SWEET! Very nice looking wood there Andy. It sure is hard work but standing back looking at the stacks somehow seems to make it worth it.


----------



## slabmaster (Oct 6, 2008)

Nice job Andy! You got some nice looking boards there.They sure are heavy when wet aren't they?Can't wait to see the rest when you get at them.


----------



## AndyR (Oct 6, 2008)

Yeah, I cut a variety of thicknesses up to 3" and man those (2) 3" x 13" x 11.5' boards were really heavy. I got them in the garage and got them stickered ok, but by the end of the day the 1.5" thick boards felt almost as bad.


----------



## woodshop (Oct 6, 2008)

Very nice... beautiful walnut boards. Nice to see somebody else use the the csm/Ripsaw combo.


----------



## Adkpk (Oct 7, 2008)

Well that job turned out nice. 

Nice setup.


----------



## Burlhunter13 (Oct 8, 2008)

woodshop said:


> Beautiful chunk of walnut... I've got less than 800 ft of it stashed away as of that last walnut found on Craigs list and I don't turn down chance to mill a walnut. As much as I love looking at the wood and working with it though, I've been told by other woodworkers, and have seen this for myself at my shows, that walnut furniture doesn't sell nearly as well as cherry or oak these days. Careful milling that stuff... in the summer when I wore only a T-shirt the fine walnut dust mixed with my perseration on my arms and neck gave me a nasty itchy rash that took couple days to go away. I've been told by others this also.

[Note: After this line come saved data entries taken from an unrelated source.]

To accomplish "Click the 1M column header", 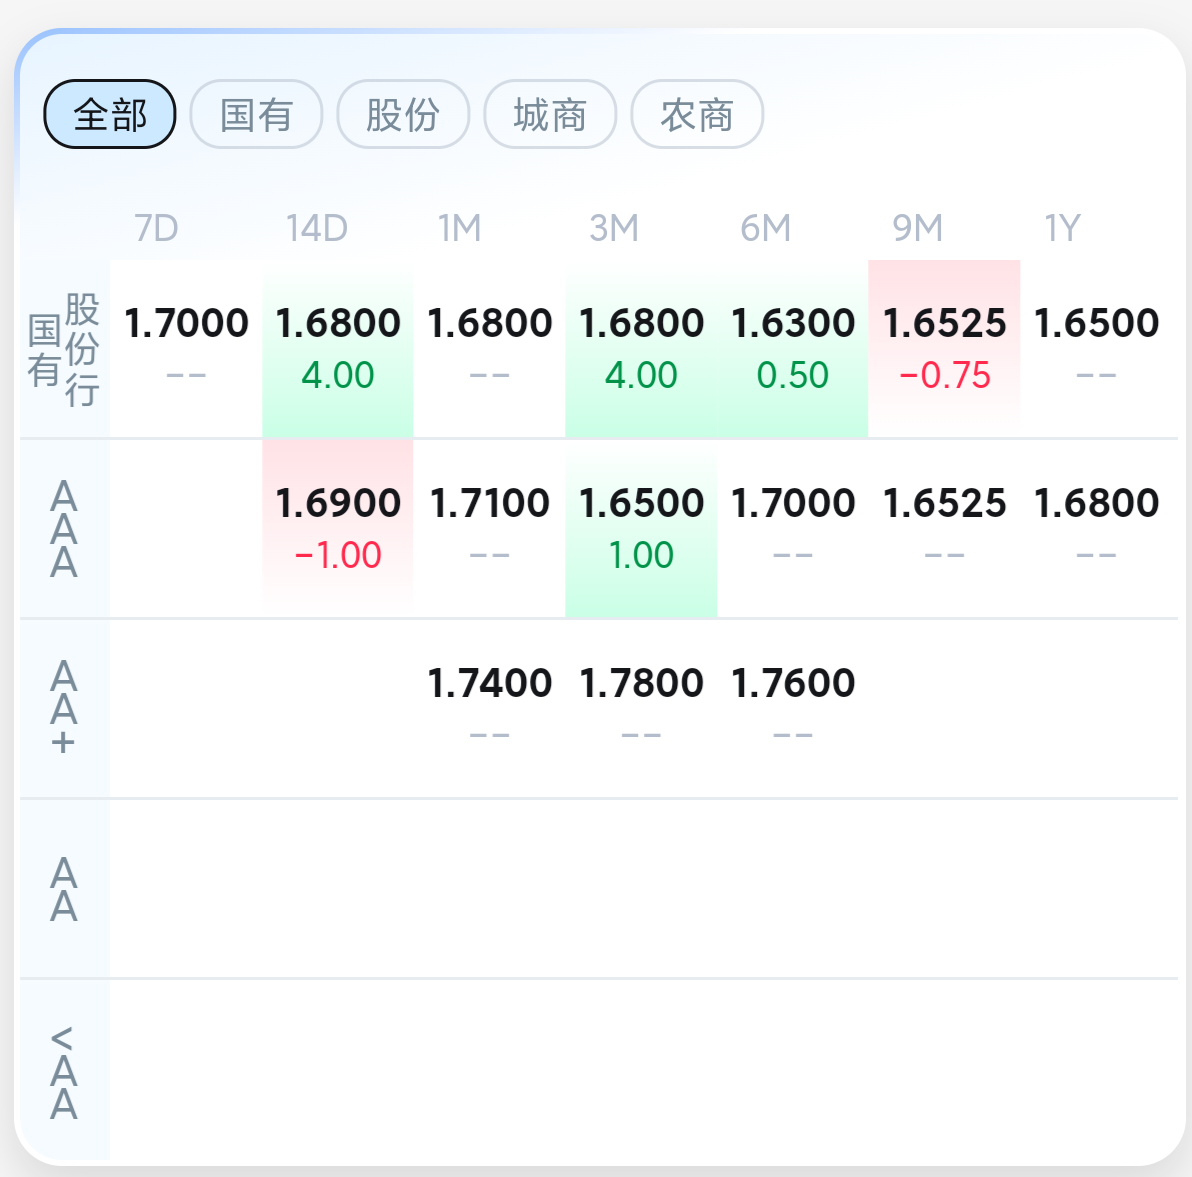I will click(x=460, y=228).
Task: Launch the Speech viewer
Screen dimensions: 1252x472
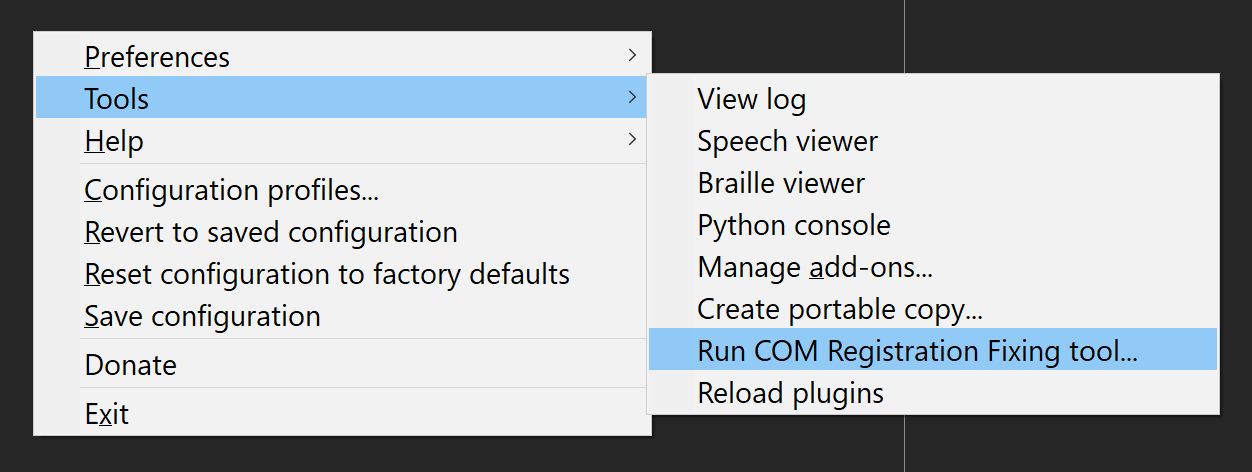Action: 787,141
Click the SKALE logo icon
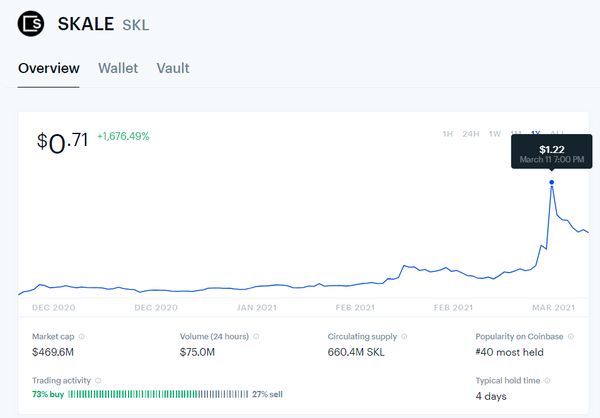The height and width of the screenshot is (418, 600). (32, 23)
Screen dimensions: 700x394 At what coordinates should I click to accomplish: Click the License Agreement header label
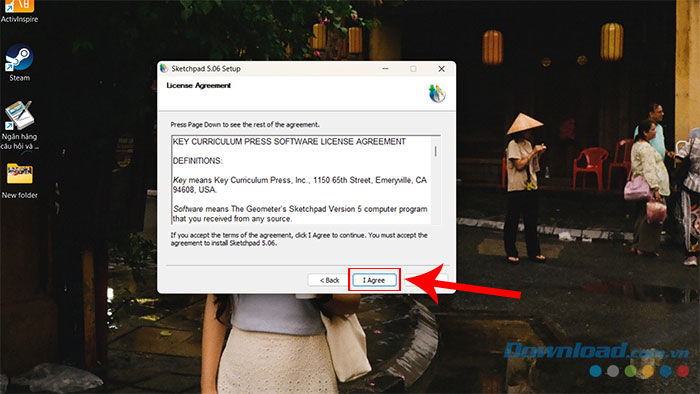click(x=199, y=85)
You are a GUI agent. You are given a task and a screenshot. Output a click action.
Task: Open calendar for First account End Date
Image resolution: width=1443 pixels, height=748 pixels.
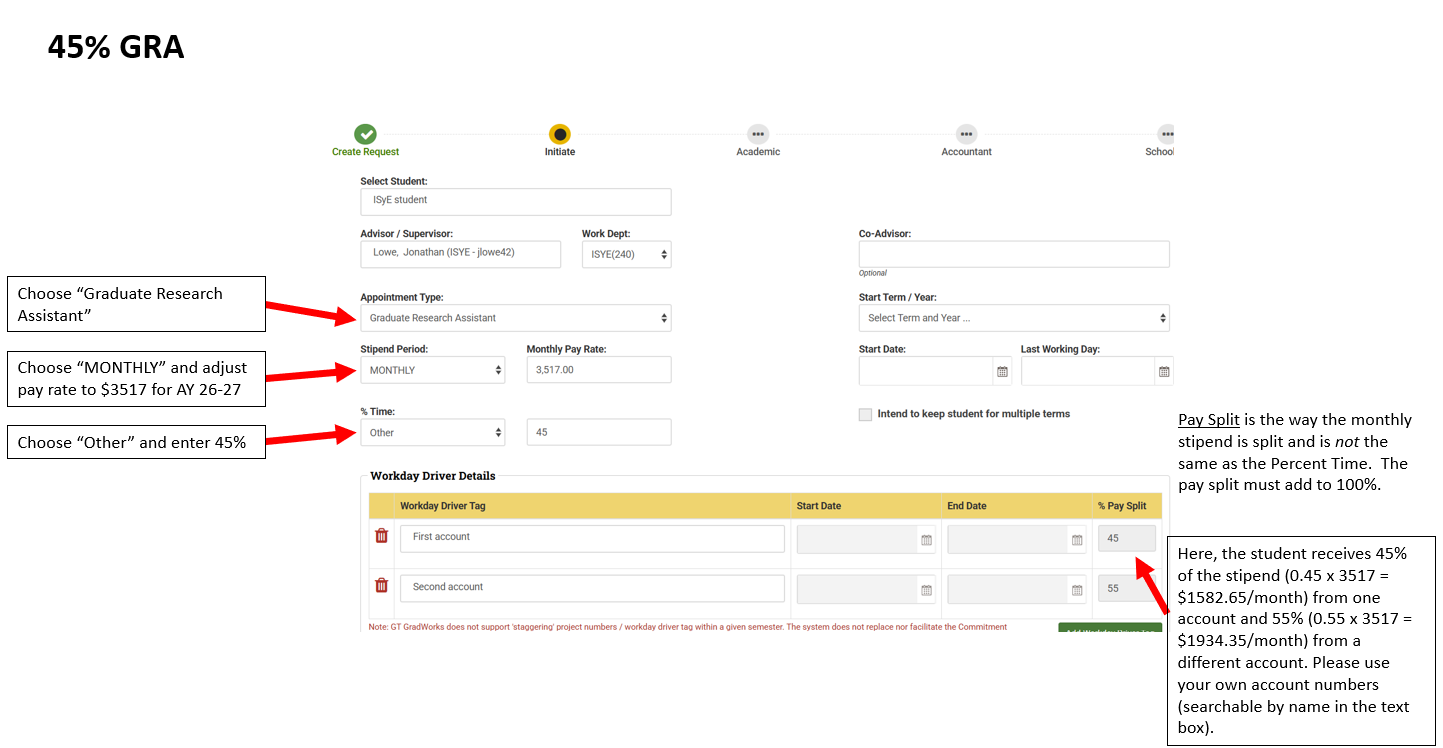click(1077, 540)
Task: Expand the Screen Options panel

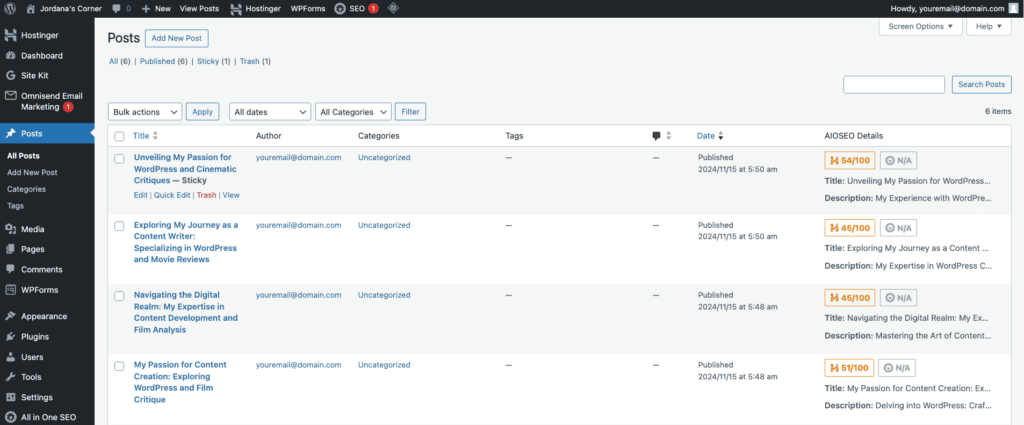Action: pos(920,27)
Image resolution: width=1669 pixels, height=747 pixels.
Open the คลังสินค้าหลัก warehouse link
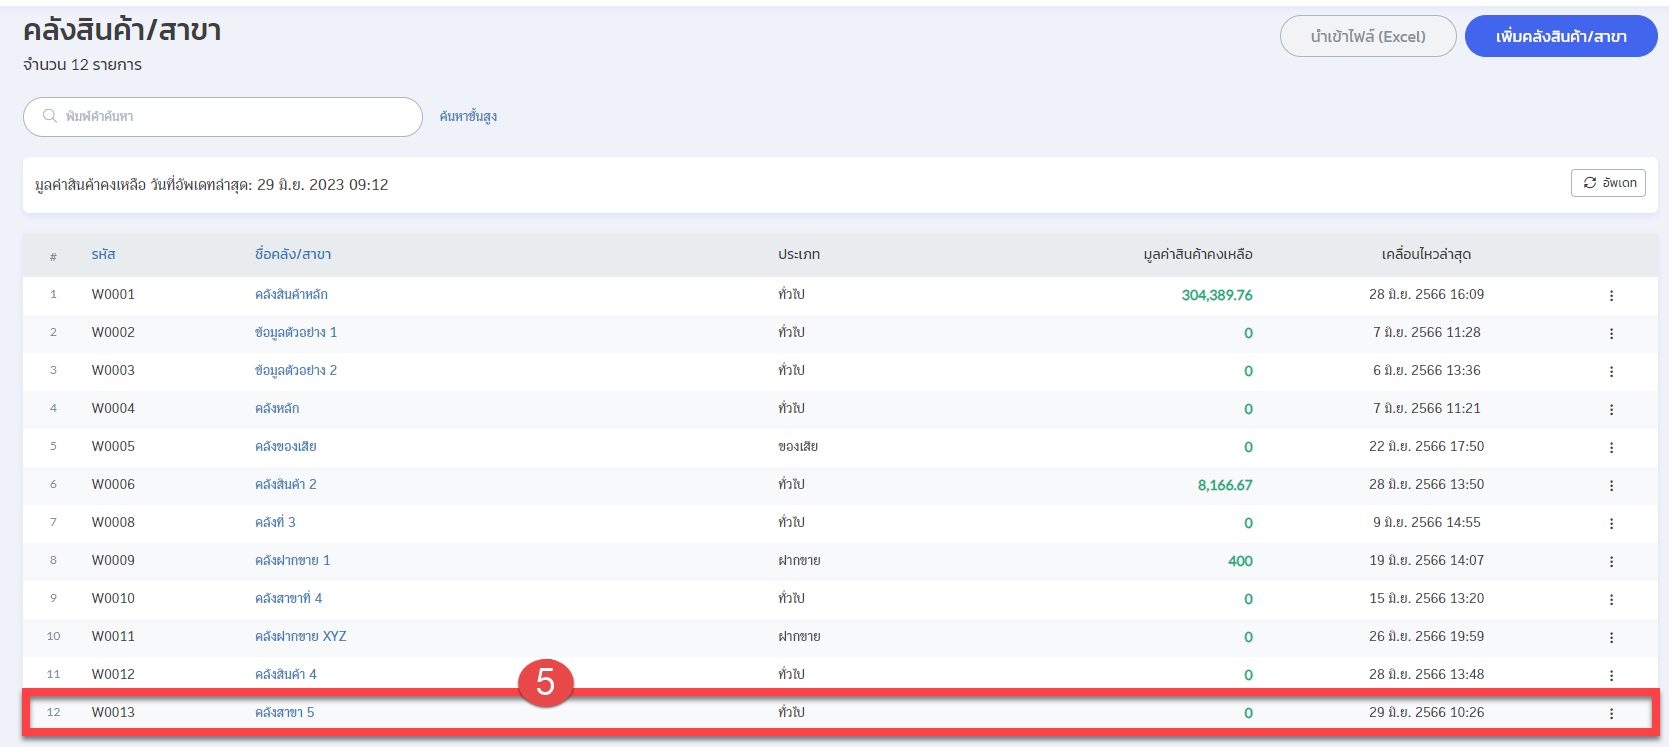click(291, 294)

I get the rash from the dust too. Itches like hell. Doesn't stop me from cutting the stuff, its my favorite's to mill, I love the smell.....one of the best smelling when freshly milled (sure beats box elder :censored: lol). 

That is some beautiful stock you got there! Grest color contrasts, one of the nice things about walnut, some folks hate the sapwood....I think it gives it character. 
Anyway, good deal and nice story! You posted a thread about this log being removed right? I think I read that one earlier this year, nice to hear a resolution !

Cheers!
Jim


----------



## woodshop (Oct 8, 2008)

Burlhunter13 said:


> ...That is some beautiful stock you got there! Grest color contrasts, one of the nice things about walnut, some folks hate the sapwood....I think it gives it character.
> Anyway, good deal and nice story! You posted a thread about this log being removed right? I think I read that one earlier this year, nice to hear a resolution !
> 
> Cheers!
> Jim



I did post a while back milling a walnut, but not this one. Andy owns this beauty, not me.


----------



## AndyR (Oct 8, 2008)

I did post about these tree being taken down a while back.
here: 
http://www.arboristsite.com/showthread.php?t=69162

I did get a lot of good advice too.

I like the smell too.

The day they took them down I had several big branch pieces that I was cutting up. It was mid-May and pretty warm. I guess I walked around with dust and chips on my leg for a good while because I got a rash and my left shin was orange for a couple of weeks. Didn't have a problem this time around.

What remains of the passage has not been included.